TASK GOAL -> Every line below that mentions the word "first" should be copied out.

DATASET EXCERPTS ->
•••

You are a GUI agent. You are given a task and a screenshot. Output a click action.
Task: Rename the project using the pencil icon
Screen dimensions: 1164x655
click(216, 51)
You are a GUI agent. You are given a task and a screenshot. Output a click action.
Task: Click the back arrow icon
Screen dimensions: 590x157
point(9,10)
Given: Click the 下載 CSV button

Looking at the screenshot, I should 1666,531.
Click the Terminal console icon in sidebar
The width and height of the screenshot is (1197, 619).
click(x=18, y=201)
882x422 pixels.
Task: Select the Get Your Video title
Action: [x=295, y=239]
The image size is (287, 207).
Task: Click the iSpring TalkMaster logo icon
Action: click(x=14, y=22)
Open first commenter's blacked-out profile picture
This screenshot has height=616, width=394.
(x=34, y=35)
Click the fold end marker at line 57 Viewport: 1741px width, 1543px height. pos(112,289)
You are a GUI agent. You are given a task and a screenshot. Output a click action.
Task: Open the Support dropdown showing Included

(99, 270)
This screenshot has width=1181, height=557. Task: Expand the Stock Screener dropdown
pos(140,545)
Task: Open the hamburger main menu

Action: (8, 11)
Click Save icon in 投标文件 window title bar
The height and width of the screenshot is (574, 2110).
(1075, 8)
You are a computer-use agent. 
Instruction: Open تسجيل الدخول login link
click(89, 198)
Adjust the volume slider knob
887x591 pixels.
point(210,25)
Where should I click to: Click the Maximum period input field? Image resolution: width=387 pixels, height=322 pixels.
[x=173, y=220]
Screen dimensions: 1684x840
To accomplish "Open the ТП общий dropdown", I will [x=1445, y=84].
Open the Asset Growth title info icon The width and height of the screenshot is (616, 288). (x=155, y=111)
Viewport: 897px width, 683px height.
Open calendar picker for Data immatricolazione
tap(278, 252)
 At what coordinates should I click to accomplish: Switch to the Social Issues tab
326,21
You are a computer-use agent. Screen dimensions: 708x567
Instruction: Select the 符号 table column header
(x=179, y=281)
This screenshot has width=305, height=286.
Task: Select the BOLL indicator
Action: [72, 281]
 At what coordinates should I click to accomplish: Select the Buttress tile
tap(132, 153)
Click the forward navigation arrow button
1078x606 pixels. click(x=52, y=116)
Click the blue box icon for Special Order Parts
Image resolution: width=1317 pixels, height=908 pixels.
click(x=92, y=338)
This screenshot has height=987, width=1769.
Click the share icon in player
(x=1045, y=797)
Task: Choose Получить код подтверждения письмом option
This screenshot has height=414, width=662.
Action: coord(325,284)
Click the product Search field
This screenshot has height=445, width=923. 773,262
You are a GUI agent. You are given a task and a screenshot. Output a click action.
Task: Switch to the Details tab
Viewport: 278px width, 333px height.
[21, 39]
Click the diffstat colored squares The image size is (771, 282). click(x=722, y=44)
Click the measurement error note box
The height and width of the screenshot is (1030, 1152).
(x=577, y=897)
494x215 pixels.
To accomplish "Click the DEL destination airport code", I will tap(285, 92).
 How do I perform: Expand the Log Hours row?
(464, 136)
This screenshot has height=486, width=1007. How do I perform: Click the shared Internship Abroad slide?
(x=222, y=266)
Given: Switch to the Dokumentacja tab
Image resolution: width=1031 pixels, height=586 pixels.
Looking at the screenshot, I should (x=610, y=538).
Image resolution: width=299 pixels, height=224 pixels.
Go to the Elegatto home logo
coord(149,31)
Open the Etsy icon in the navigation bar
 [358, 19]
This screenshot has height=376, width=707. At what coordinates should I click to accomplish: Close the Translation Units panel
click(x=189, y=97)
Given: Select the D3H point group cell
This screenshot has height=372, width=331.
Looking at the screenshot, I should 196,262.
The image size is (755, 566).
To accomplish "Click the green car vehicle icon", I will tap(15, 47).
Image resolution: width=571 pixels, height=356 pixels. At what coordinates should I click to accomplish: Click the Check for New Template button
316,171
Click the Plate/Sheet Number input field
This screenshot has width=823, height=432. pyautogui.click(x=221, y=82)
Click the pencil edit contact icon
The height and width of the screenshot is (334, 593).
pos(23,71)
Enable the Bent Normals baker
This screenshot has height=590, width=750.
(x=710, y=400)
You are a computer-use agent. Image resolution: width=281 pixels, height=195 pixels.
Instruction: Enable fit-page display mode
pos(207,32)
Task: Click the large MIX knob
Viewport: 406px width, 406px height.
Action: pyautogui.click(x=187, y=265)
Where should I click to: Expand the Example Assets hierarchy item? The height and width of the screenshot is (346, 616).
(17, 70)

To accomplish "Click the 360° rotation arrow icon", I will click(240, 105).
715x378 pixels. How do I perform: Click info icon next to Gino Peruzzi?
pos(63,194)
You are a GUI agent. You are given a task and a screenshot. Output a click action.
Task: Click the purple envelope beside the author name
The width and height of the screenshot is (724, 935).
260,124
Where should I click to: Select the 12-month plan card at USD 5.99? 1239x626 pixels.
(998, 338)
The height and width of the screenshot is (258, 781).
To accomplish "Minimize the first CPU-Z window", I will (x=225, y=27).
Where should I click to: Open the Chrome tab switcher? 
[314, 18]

•••

RESPONSE BELOW ->
Open first commenter's blacked-out profile picture
To accomplish "Minimize the first CPU-Z window", I will (x=225, y=27).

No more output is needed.